Un pari, certes, mais en définitive pas très risqué. A son crédit, Emmanuelle Grundmann prend soin d’adopter un ton plus posé, loin de la grossièreté et des borborygmes d’une Marie-Monique Robin. Pour le reste, on est plus que réservé sur sa capacité à démêler la vérité des mensonges, à peser le pour et le contre.
Beaucoup d’informations totalement erronées
Tout d’abord, Emmanuelle Grundmann semble avoir essentiellement débriefée par ce qu’elle appelle pudiquement les « ONG », telles que la WWF ou Friends of the earth, dont nos lecteurs connaissent la très grande objectivité. Ensuite, il y a dans le lot des informations facilement vérifiables de telles énormités que le doute est permis concernant tout le reste. Citons quelques exemples :
- Les holdings Palmia et Sifca auraient ainsi investi 154 milliards de dollars dans la construction d’une raffinerie à Abidjan, mise en service en 2010. Comme la plupart des journalistes, Emmanuelle Grundmann n’a aucun sens des ordres de grandeur réalistes : 154 milliards de dollars, c’est 6 fois le PIB ivoirien, ou l’équivalent d’une cinquantaine de plateformes pétrolières en mer très profonde ! Au cours actuel de l’huile de palme et avec une production de 418 000 tonnes par an (4) , et à supposer que le vil exploiteur ne paie même pas ses salariés, cela fait seulement… quelques centaines d’années pour espérer amortir l’installation (ne parlons même pas de profit). On savait qur les multinationales étaient très,très méchantes, mais on ignorait qu'elles étaient aussi peu perspicaces en matière investissement ! Qui a soufflé cette ânerie à Emmanuelle Grundmann ? On ne le saura pas.
- Les thèmes environnementaux de la déforestation, qui intéressent tant l’auteur amie des primates et à la fibre écologiste, sont aussi maltraités. « Aujourd’hui, le palmier à huile représente un dixième des terres cultivées de la planète », affirme l’auteur. Elle s’est simplement trompée d’un facteur de 1 à 10, si on en croit les statistiques de la FAO (5) ! Ces chiffres lui ont-ils été soufflé par les ONG ? « (..) dans le cas de l’Indonésie, 56% de l’extension de ces cultures se font au détriment des forêts ». Autre information douteuse dont Emmanuelle Grundmann se garde bien de donner la source.

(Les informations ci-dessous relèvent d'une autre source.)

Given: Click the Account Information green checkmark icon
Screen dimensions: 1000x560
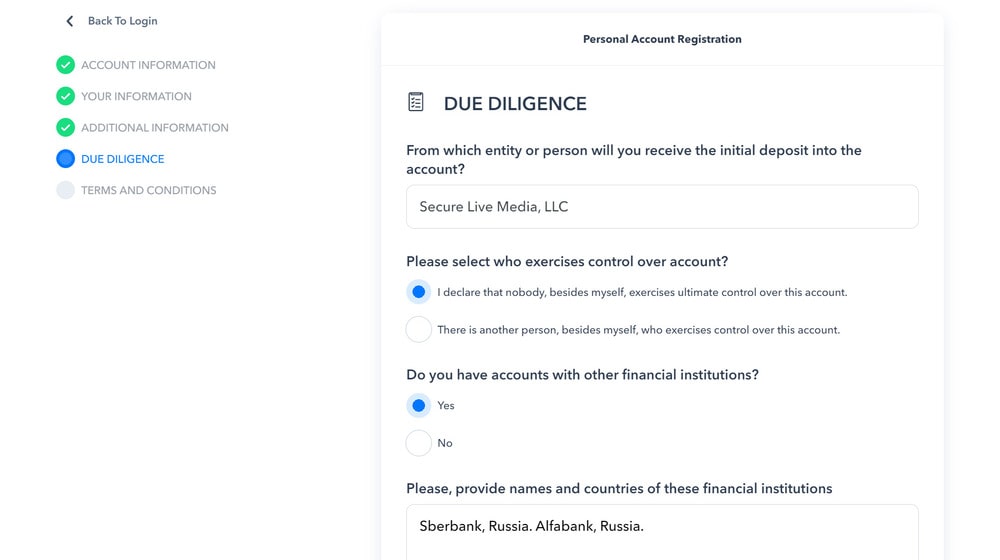Looking at the screenshot, I should [65, 65].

Doit-on d’ailleurs comprendre 56% actuellement ? ou bien 56% depuis l’essor de la culture du palmier à huile ? Chacun comprendra le chiffre dont le sens qu’il voudra. Or si l’auteur admet que « l’huile de palme pourrait devenir une ressource lipidique durable si elle était par exemple cultivée sur des terres dégradées », il semble que ce soit majoritairement le cas, comme l’indique Alain Rivasi, spécialiste de l’huile de palme au CIRAD :
« Sur les 21 millions d’hectares de forêt primaire qui ont disparu en Indonésie entre 1990 et 2005, seulement 3 millions correspondent à la création de palmeraies . Quid des 18 millions restant ? Les concessions forestières sont accordées par les pouvoirs publics d’abord pour l’exploitation du bois. Lorsqu’elles ne sont pas replantées, les surfaces déforestées sont laissées en friche jusqu’à ce qu’elles deviennent des savanes dégradées qui seront, ou non, reconverties pour des activités agricoles. (6) » 3 millions d’hectares sur 21, cela fait 15%. Et à tout prendre, ne vaut-il pas mieux des palmeraies que des savanes dégradées ?
- Qui dit déforestation dit bilan carbone , et Emmanuelle Grundmann n’hésite pas à affirmer « [qu’] en 2010, la déforestation pour de nouvelles plantations de palmiers a résulté dans l’émission de 140M de tonnes de CO2. Des taux records (sic ! 140 M est un « taux ») qui ont placé l’Indonésie dans le peloton de tête des pays émetteurs de gaz à effet de serre, derrière les États-Unis et la Chine ». Là encore, on se gratte la tête devant une telle énormité. L’Indonésie n’est même pas dans les 10 premiers émetteurs mondiaux en termes d’émissions totales, mais encore elle n’est même pas dans la moyenne mondiale en terme d’émissions de Co2 par habitant (respectivement 1,7 tonne et 4,4 tonnes) (7) . Comment peut-on être journaliste en 2013, et écrire de pareilles âneries, à une époque où toutes ces informations sont aisément disponibles ?
Un petit complot en veux-tu ? En voilà !
Un bon livre écologiquement correct ne va pas sans un petit couplet complotiste. En Indonésie toujours, « la majeure partie des feux de forêts de 1997-1998 est imputable à une (..) cause : le palmier à huile, de manière directe ou indirecet. Il est d’abord intéressant de noter que lors du dernier grand El Niño en 1982-1983, les feux étaient sinon inexistants, du moins rares, Le fait qu’il n’y ait eu à cette époque aucune compagnie exploitant le palmier à huile relève-t-il de la simple coïncidence ?».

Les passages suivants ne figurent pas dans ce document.